How to fit a V8:
Putting a Rover V8 into a ford Sierra Car. Merkur? In the US
How to neatly fit a
Rover V8 Engine into a Ford Sierra Car
Ok after over 50 emails
during the last few years from people wanting to know how to
fit a V8 Rover into a Ford Sierra, here is the basics.
frankly if you needed to ask, then its probably not a job
you should do...
My base car was a
fairly new green 1.6L Saloon. First I tried a 2 litre,
which is also a pinto engine so it was just a straight swap.
Better but no tee shirt.
Next I tried a Burton
Engineering 2.1 litre pinto, with lightened flywheel, daft
compression, huge valve Burton head, 285 cam, etc etc (the
usual "conventional" tuning stuff) this was fun, but had
lumpy tick over like a bike engine, and was a flat as a fart
at low RPM. It was stressy to drive, ate fuel, wore out fast
and was generally horrible to drive like most tuned
Then after the 1.6 gearbox
gave up I fitted a 5 speed one.
OK now it was quite fast but
still hard work, greedy, and wore out fast. Not what I
So I considered the easy
option, a 2.8 ford "Cologne" V6, but these are simply too
heavy but with the correct gearbox everything fits off the
Then I looked at the limited
edition XR8 from South Africa. This too can be "copied" and
the bits ordered but its an enormously heavy engine giving
awful weight distribution and a horrid to drive bad handling
Time for a rethink...
So then I looked at a shiny
rover V8 P6 factory blueprinted "test" motor that was used
by Champion Plugs for some spark plug development work for
the Rover factory many years ago and it had never been in a
It had a strange "000999"
engine number. Looked like new, had 40 hours running time
logged on an engine dyno only, It also had all the "bits"

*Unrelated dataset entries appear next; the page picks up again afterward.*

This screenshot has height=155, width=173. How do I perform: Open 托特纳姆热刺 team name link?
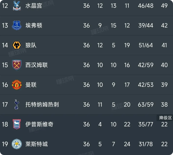tap(42, 105)
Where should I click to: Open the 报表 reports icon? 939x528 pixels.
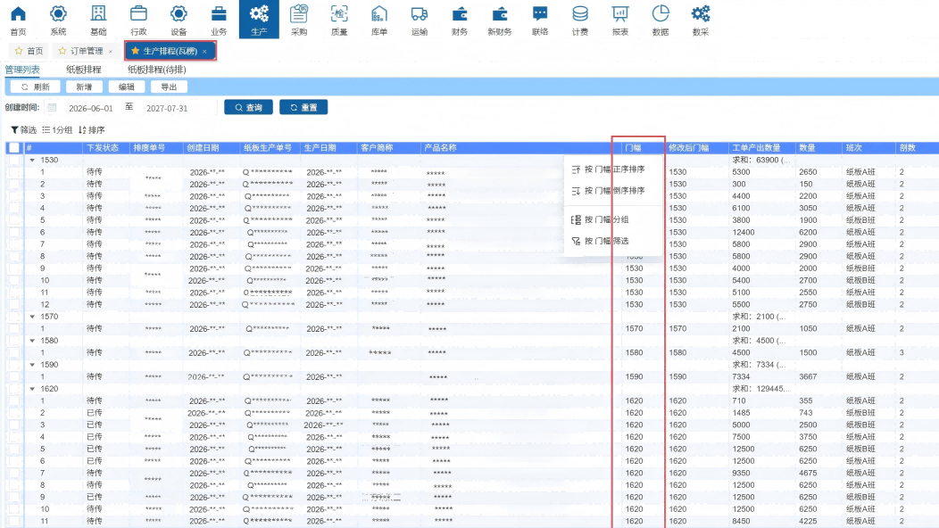click(x=619, y=19)
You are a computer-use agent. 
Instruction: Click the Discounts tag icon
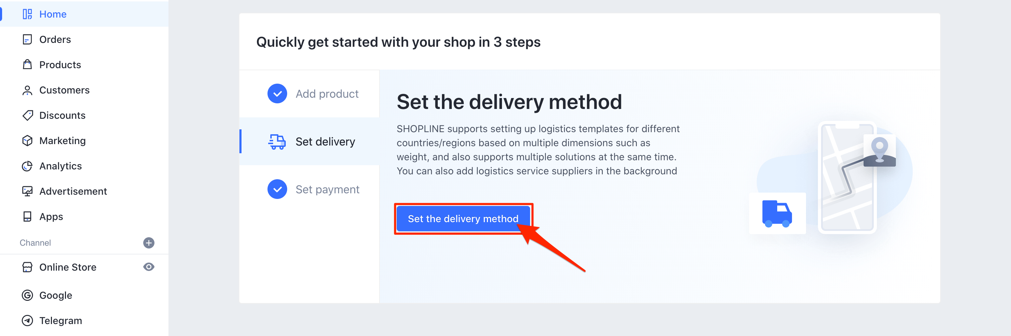point(27,115)
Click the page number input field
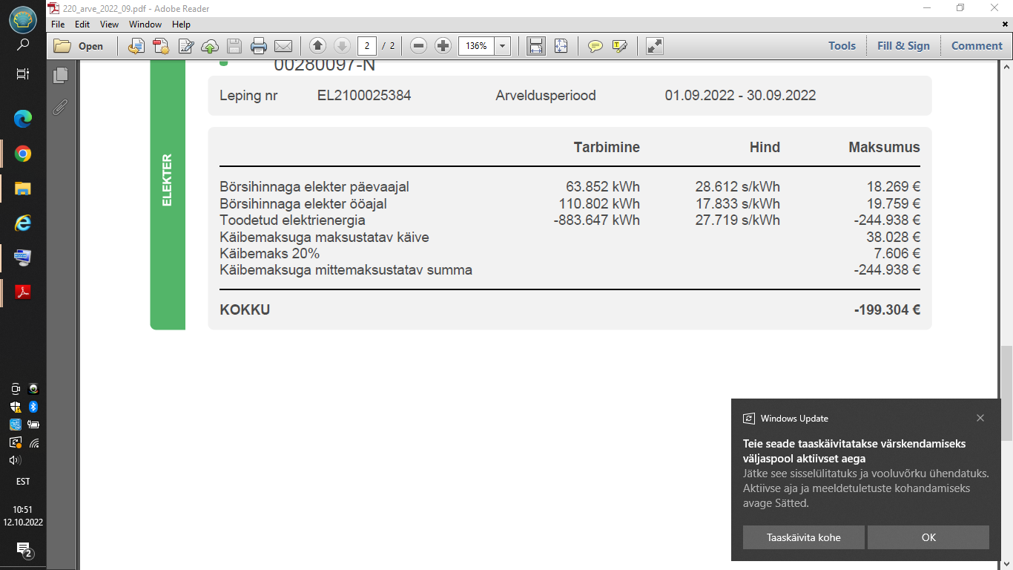 366,46

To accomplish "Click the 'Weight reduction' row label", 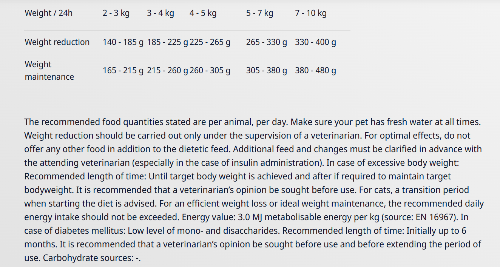I will click(x=57, y=42).
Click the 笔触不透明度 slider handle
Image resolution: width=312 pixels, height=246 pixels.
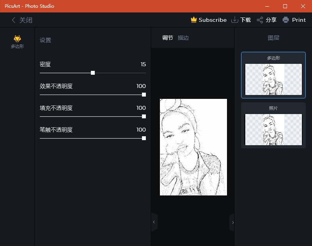pyautogui.click(x=144, y=138)
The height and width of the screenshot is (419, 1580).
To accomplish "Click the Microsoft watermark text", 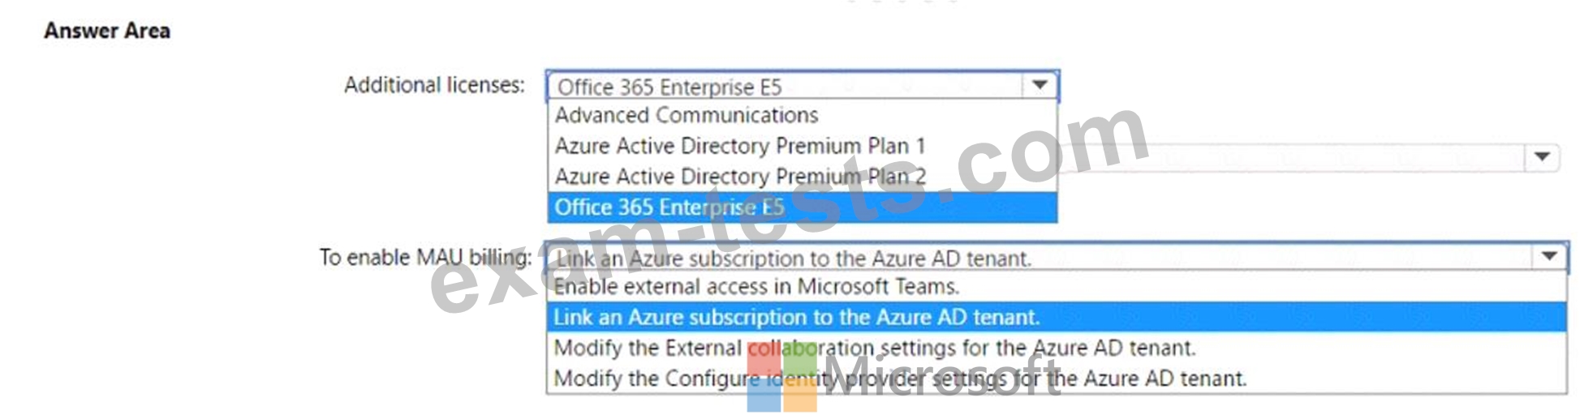I will [941, 378].
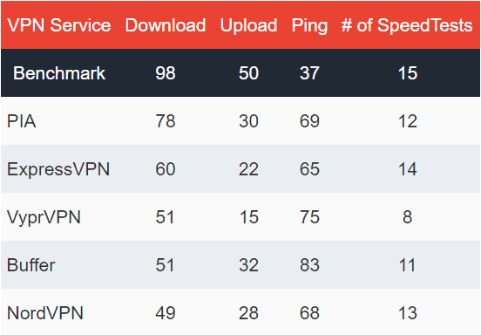The image size is (481, 335).
Task: Click the Upload column header
Action: tap(248, 25)
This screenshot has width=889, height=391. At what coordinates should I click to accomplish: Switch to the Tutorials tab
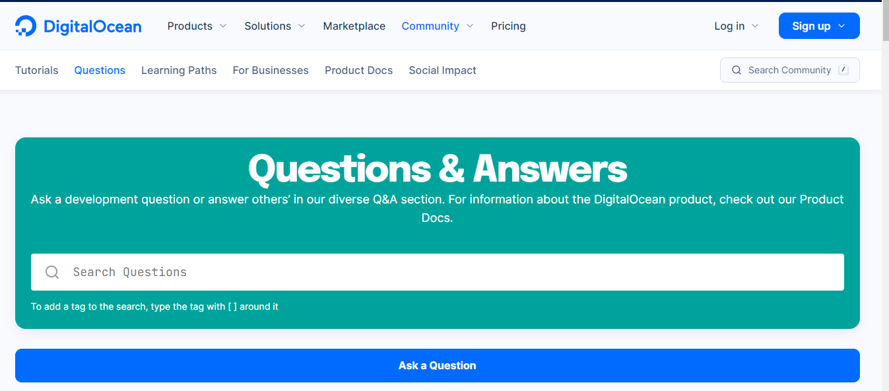tap(36, 70)
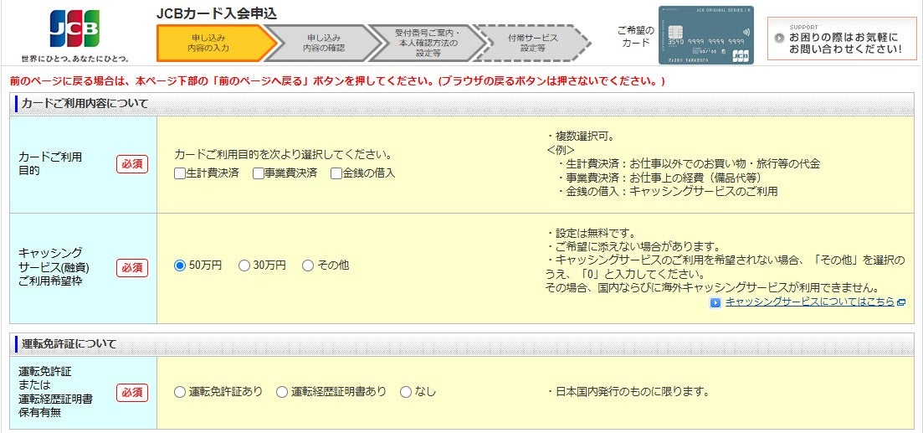The image size is (923, 433).
Task: Select 運転免許証あり option
Action: 180,392
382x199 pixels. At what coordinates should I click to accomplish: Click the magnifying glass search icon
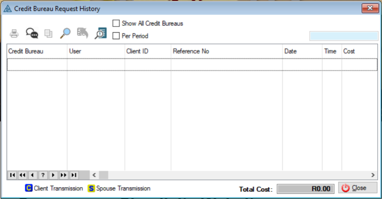[65, 33]
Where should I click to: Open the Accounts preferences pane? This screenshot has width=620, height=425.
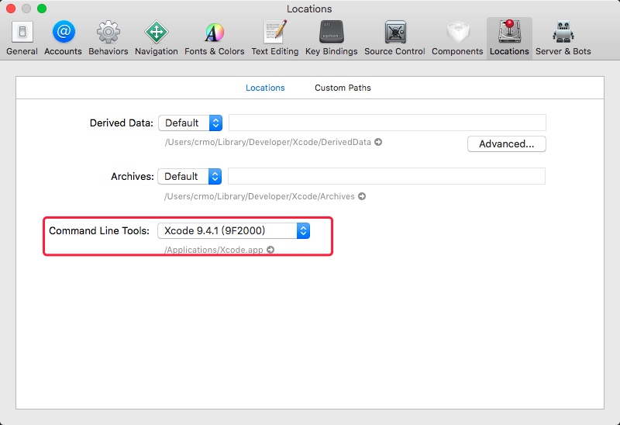63,37
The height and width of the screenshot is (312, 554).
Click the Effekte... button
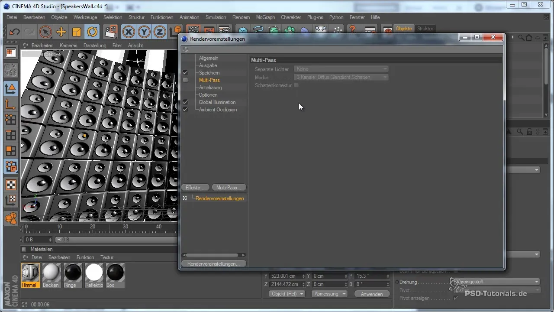coord(195,188)
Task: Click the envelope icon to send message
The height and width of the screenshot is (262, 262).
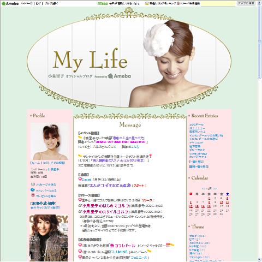Action: coord(33,184)
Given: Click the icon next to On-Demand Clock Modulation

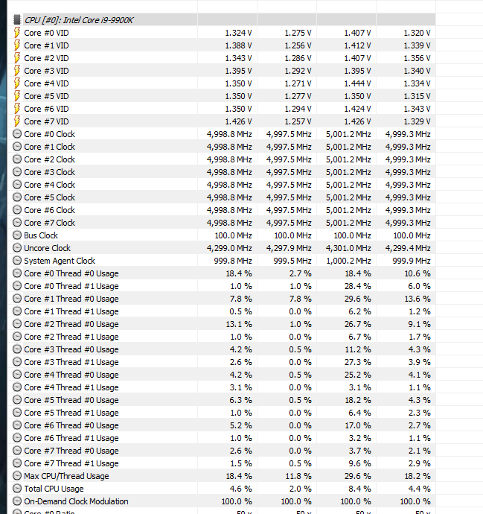Looking at the screenshot, I should (17, 501).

like starters, fuel system, fans, alternators (and marine
bell housing and clutch!) and Seventy Five UK Beer tokens
later it was in the back of my van - complete with its dyno
Bargain or what. Had been on
display in a school for years (since 1974!) but, would it
You bet it would, it was just
too good not to. After all a cars just metal right? I did a
bit of research, and spoke to loads of companies but at that
time the sierra was "new" and there was no already available
solutions. Apparently I was going to be the first person to
do it. Oh what fun...
Quick trip to the breakers
and bought a 5 speed manual, as well as an Auto gearbox. I
wanted an automatic but was not sure if the final drive
would be tall enough. I fitted this auto box and torque
converter to the P6 engine, and sent the 5 speed box away to
a (specialist gearbox re-conditioner) friend to re-build
First I removed the original
motor and gearbox. This is always a good idea! Makes it so
MUCH easier! Then I TRIED lowering the V8 in complete with
gearbox. Sump was first problem... So a SD1 sump was
fitted to the P6 motor, as it has a more rearward "dropped"
part. Now it was close but still no T shirt. So 1 inch was
chopped from the front of the dropped part of the sump. We
needed 2 but the pickup pipe was now in the way... So
another inch was cut out of the X-member, and then it was
re-welded back up. Now amazingly it fitted in neatly once
the original ford mounting points were chopped off the
X-member. No body or shell modifications is needed at all.
The 5 speeds gear lever fits through the existing gear lever
hole too. New engine mounts were fabricated and welded to
the chassis rails under the bonnet. Jaguar V12 engine
mounting rubber blocks were used because they are simple
round type ones that are VERY strong. (I was already
planning on Nitrous Oxide injection)
Original gearbox mounting
fits fine but needs a few spacers and longer bolts. A set
of original P6 cast iron exhaust manifolds fit in fine (SD1
ones will not!) although these were swapped for tubular TR8
ones later on. A Cosworth standard twin pipe exhaust system
is easy to connect up with a little chopping and welding...
A diesel Sierra radiator gets rid of the extra heat! Hoses
were a mixture of ones found in a local auto parts
supplier. Standard Fords alternator fits fine, with the P6
Water pump, and front pulleys / crank damper etc. Don't try
to use the SD1 pump etc its too long!
Prop shaft front half was
made by Reco-Prop in Luton. Wiring etc was extended and
shortened as required. Throttle cable was adapted with few
problems, speedo cable fitted.
Clutch cable is still cable!
Throw the slave cylinder away... The OUTER sits in a hole
drilled in the clutch release arm. The INNER passes
through, and also through a small hole drilled in the back
of the bell housing, and is clamped with a simple nut and
bolt. The nut / bolt uses flat washers, and has a hole
cross drilled near the bolts head that allows the inner to
pass through. Its sounds involved but is dead simple to
do. But do it BEFORE you fit engine and gearbox together!
Use a 4 speed sierra diff,
from a 2.3 V6 to get the strongest, tallest setup.